Search code examples
javaspring-bootjaxbapache-camelstax

Splitting a large XML file with Apache Camel using split, stax, jaxb


I have a large XML file (could be around million records) on a sftp server. I don't want to load the entire file in-memory. The intention is that my route picks up the file, splits it and use the stax builder to iterate over the elements and map it to a JAXB object and send it to a queue (or spring batch) in order to persist later to the database.

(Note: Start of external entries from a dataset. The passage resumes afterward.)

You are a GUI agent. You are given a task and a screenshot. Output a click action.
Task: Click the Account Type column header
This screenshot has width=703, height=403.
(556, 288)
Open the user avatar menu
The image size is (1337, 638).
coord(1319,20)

input.xml (only 2 records as example)

<data>
    <PRODUCTNUMBER>
        <PRODUCTNUMBER>8D0201075E</PRODUCTNUMBER>
        <CURRGROSSPRICE>427.90</CURRGROSSPRICE>
        <NEXTGROSSPRICE>0.00</NEXTGROSSPRICE>
        <NEXTPRICEDATE>1900-01-01 00:00:00</NEXTPRICEDATE>
        <PRODUCTNAME_FR>Some description</PRODUCTNAME_FR>
        <PRODUCTNAME_NL>Some description</PRODUCTNAME_NL>
    </PRODUCTNUMBER>

    <PRODUCTNUMBER>
        <PRODUCTNUMBER>99630211802</PRODUCTNUMBER>
        <CURRGROSSPRICE>3.78</CURRGROSSPRICE>
        <NEXTGROSSPRICE>0.00</NEXTGROSSPRICE>
        <NEXTPRICEDATE>1900-01-01 00:00:00</NEXTPRICEDATE>
        <PRODUCTNAME_FR>Some description</PRODUCTNAME_FR>
    </PRODUCTNUMBER>
</data>

Camel route

from("sftp:localhost:22/in")
   .split(stax(PartRecords.class)).streaming()
   .marshal().json(JsonLibrary.Jackson, true)
   .to("rabbitmq://rabbitmq:5672/myExchange?queue=partQueue&routingKey=queue.part")
   .end();

PartRecord.java

@XmlRootElement(name = "PRODUCTNUMBER")
@XmlAccessorType(XmlAccessType.FIELD)
@Getter
@Setter
@ToString
public class PartRecord implements Serializable {

    @XmlElement(name = "PRODUCTNUMBER")
    private String productNumber;

    @XmlElement(name = "CURRGROSSPRICE")
    private BigDecimal currentPrice;

    @XmlElement(name = "PRODUCTNAME_NL")
    private String partDescriptionNL;

    @XmlElement(name = "PRODUCTNAME_FR")
    private String partDescriptionFR;

}

PartRecords.java

@XmlRootElement(name = "data")
@XmlAccessorType(XmlAccessType.FIELD)
@ToString
public class PartRecords implements Serializable {

    @XmlElement(name = "PRODUCTNUMBER")
    private List<PartRecord> partRecords;

    public List<PartRecord> getPartRecords() {
        if (partRecords == null) {
            partRecords = new ArrayList<>();
        }
        return partRecords;
    }

}

The route is working fine and a message is put on the queue but instead of having 1 message per record, the entire file in json is put on the queue. I guess this is normal behavior so I need something extra. I don't know if it's good idea to have 1 message per record but I imagine having 1 message containing the entire file is also not performant.

Current behavior output

{
  "partRecords" : [ {
    "productNumber" : "8D0201075E",
    "currentPrice" : 427.90,
    "partDescriptionNL" : "Some description",
    "partDescriptionFR" : "Some description"
  }, {
    "productNumber" : "99630211802",
    "currentPrice" : 3.78,
    "partDescriptionNL" : null,
    "partDescriptionFR" : "Some description"
  }]
}

What am I doing wrong? I'm using Spring Boot v2.5.4, Apache Camel v3.11.1. Thanks in advance.


Solution

  • Use PartRecord instead PartRecords in your router:

     from("sftp:localhost:22/in")
       .split(stax(PartRecord.class)).streaming()
       .marshal().json(JsonLibrary.Jackson, true)
       .to("rabbitmq://rabbitmq:5672/myExchange?queue=partQueue&routingKey=queue.part")
       .end();